The answer is every line of the records that holds the word "language", copied in full.

..........

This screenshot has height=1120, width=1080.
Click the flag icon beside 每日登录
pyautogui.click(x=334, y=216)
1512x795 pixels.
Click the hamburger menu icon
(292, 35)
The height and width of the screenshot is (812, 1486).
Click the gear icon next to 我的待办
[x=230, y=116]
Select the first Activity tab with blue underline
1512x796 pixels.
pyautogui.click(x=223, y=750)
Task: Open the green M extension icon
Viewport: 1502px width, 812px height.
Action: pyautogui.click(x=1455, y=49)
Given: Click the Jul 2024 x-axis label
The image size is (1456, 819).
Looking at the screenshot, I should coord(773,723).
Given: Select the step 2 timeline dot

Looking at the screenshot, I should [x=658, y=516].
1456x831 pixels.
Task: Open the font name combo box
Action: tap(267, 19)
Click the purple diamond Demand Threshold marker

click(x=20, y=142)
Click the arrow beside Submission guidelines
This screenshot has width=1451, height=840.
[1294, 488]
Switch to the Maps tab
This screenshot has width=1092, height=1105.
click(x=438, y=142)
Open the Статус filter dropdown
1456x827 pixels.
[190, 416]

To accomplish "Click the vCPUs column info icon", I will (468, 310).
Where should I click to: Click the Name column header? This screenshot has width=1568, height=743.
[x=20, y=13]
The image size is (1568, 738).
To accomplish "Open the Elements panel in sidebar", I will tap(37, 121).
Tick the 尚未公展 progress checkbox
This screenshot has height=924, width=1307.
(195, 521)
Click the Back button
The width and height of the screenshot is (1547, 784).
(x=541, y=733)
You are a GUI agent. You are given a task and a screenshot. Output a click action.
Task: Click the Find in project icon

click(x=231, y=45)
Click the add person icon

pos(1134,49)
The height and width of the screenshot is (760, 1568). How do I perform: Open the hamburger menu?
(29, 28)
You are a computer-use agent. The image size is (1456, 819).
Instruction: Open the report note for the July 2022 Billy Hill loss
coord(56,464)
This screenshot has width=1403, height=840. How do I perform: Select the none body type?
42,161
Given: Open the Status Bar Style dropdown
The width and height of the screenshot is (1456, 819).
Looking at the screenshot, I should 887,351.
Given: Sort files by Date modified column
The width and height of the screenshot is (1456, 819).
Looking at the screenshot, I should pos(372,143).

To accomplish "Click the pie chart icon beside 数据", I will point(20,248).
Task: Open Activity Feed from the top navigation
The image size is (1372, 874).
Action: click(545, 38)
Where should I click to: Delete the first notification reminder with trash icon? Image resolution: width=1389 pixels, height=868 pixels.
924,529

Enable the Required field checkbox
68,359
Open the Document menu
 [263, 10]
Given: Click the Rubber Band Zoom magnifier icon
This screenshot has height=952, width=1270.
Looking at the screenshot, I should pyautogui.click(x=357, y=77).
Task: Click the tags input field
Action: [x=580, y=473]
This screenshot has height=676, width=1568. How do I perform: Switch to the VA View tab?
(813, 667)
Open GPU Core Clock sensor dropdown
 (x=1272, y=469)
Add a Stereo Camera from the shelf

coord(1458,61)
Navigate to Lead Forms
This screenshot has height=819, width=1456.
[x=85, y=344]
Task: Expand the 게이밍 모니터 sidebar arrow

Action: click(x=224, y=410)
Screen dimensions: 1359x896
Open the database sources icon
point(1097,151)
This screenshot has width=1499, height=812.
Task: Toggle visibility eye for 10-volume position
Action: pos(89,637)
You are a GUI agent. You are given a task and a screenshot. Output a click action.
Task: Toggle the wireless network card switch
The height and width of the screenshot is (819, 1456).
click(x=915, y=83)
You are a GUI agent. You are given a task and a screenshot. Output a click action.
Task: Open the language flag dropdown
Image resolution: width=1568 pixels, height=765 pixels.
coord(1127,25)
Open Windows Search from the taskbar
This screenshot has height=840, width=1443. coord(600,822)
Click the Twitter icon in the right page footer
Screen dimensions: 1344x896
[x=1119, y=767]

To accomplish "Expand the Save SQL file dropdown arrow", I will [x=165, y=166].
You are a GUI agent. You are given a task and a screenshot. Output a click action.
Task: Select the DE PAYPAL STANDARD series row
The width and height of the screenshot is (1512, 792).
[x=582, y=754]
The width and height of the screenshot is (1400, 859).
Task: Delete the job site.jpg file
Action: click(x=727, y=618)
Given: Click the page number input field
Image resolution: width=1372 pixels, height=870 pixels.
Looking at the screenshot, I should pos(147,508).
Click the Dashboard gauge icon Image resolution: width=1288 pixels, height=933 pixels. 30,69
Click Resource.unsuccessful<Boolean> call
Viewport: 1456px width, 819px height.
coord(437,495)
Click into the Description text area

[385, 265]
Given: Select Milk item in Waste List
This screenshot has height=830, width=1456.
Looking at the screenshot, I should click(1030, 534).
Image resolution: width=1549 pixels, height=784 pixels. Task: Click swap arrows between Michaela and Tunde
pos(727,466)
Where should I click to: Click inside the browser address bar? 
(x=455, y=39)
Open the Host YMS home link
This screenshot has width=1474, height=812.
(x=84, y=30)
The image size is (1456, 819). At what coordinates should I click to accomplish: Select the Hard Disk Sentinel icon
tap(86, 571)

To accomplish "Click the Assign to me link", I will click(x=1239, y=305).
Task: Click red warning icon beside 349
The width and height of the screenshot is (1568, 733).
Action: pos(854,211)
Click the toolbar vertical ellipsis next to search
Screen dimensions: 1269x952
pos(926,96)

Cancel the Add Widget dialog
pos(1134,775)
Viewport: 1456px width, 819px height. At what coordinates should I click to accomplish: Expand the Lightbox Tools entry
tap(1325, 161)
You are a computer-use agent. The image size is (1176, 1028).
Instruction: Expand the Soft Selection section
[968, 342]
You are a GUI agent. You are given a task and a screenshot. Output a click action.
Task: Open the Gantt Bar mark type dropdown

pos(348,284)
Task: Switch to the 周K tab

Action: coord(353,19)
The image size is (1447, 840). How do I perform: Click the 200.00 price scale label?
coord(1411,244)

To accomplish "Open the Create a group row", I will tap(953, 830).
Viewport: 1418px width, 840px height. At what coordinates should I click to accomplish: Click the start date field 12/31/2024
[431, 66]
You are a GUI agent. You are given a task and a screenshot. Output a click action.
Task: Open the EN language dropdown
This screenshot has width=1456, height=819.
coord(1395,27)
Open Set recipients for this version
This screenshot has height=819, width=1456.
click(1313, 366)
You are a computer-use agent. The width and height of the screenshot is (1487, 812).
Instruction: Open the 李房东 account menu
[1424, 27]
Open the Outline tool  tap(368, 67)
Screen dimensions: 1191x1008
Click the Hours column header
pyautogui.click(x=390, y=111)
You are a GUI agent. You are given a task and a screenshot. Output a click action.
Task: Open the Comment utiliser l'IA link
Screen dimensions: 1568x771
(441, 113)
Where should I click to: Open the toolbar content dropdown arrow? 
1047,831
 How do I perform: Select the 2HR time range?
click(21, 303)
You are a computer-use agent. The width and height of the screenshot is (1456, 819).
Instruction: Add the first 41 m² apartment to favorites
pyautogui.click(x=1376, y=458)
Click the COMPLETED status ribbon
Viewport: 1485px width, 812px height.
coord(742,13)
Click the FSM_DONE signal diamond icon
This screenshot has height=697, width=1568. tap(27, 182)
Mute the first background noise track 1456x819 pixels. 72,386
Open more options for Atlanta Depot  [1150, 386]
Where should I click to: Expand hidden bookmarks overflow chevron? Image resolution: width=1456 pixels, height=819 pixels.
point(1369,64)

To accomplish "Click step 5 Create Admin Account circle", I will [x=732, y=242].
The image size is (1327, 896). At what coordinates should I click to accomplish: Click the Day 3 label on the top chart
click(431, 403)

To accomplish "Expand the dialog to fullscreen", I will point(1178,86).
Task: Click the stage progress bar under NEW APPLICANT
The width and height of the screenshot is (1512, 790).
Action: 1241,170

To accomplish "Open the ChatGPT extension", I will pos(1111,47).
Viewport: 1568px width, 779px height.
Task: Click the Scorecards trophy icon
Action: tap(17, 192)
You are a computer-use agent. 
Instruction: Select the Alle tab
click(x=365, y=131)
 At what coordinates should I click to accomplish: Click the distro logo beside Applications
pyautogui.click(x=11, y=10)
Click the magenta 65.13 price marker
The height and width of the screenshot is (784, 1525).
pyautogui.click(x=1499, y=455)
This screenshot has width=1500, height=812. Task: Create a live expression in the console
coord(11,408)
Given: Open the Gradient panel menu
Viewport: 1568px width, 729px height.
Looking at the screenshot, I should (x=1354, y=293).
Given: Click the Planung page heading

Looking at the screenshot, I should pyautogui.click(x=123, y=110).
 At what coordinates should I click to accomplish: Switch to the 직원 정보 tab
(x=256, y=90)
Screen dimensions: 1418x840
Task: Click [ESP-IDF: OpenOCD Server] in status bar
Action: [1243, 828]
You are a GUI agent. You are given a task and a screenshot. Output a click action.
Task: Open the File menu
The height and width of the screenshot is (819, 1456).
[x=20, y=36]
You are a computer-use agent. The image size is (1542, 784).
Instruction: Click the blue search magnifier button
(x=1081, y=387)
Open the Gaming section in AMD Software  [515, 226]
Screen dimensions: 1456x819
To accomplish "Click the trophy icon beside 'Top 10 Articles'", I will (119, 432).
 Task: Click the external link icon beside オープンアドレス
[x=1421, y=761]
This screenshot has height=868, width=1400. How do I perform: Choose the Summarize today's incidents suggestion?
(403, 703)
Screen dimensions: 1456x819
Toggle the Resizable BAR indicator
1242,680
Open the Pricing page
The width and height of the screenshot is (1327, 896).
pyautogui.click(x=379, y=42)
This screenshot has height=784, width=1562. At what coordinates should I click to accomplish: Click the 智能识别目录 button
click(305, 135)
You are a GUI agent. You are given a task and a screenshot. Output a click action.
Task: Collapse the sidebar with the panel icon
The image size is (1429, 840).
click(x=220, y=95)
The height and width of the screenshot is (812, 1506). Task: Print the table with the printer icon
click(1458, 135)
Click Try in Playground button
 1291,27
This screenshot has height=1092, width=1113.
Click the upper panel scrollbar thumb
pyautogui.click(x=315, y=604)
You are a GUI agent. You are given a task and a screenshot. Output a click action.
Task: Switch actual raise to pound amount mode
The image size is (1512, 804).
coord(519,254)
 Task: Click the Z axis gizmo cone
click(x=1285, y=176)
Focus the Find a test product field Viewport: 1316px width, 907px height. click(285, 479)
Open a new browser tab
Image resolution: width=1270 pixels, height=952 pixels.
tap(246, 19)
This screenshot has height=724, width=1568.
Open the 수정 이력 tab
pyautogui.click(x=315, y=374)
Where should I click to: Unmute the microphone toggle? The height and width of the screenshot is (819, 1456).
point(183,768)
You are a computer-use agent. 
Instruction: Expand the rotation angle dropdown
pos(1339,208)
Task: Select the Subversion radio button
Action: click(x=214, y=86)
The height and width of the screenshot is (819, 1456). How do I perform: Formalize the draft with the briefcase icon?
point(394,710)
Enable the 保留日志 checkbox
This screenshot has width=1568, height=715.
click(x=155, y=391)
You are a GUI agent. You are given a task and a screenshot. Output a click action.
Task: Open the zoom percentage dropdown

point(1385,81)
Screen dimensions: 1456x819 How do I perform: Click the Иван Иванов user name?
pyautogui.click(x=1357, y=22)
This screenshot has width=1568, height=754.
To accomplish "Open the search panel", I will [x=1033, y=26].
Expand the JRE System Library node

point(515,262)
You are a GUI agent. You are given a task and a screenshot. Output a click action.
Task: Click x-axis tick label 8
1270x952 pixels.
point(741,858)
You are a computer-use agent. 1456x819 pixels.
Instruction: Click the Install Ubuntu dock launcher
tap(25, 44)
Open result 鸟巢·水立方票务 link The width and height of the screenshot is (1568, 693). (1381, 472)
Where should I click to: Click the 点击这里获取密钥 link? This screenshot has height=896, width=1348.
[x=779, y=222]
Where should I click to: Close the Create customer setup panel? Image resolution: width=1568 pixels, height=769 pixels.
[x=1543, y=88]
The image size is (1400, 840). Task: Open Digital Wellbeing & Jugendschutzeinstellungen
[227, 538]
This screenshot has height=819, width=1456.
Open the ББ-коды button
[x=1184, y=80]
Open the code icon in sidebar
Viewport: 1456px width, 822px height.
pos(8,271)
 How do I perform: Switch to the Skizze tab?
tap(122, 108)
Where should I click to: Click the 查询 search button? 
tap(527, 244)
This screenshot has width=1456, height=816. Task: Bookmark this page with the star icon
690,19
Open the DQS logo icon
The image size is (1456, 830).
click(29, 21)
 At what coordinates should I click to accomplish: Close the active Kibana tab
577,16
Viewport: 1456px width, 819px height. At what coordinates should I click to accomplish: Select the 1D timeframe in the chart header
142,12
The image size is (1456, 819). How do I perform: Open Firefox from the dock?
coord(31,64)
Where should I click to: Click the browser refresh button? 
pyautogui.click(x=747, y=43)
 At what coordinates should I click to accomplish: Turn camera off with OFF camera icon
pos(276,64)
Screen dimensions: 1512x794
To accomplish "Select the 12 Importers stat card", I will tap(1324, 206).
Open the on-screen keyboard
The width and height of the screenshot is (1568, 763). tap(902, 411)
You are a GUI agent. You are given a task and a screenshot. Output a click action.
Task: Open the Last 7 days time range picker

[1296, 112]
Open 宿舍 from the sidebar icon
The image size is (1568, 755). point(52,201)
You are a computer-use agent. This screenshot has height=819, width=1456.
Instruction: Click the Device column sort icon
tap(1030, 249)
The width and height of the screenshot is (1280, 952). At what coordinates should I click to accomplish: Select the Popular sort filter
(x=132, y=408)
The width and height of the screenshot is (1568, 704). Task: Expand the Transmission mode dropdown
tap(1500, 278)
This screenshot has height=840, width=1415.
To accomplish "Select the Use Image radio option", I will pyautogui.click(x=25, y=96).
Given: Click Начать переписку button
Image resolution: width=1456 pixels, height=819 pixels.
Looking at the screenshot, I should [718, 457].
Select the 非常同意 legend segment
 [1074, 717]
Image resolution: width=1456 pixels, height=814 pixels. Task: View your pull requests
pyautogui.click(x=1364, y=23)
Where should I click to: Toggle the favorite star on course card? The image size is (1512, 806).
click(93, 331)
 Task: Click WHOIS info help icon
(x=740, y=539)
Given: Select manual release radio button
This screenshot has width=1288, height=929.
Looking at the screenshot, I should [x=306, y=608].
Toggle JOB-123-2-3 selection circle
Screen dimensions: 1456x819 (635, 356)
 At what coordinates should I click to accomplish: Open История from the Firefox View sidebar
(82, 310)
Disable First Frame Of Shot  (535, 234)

..........

-- ANSWER BELOW --
Task: Open the language flag dropdown
Task: Open the EN language dropdown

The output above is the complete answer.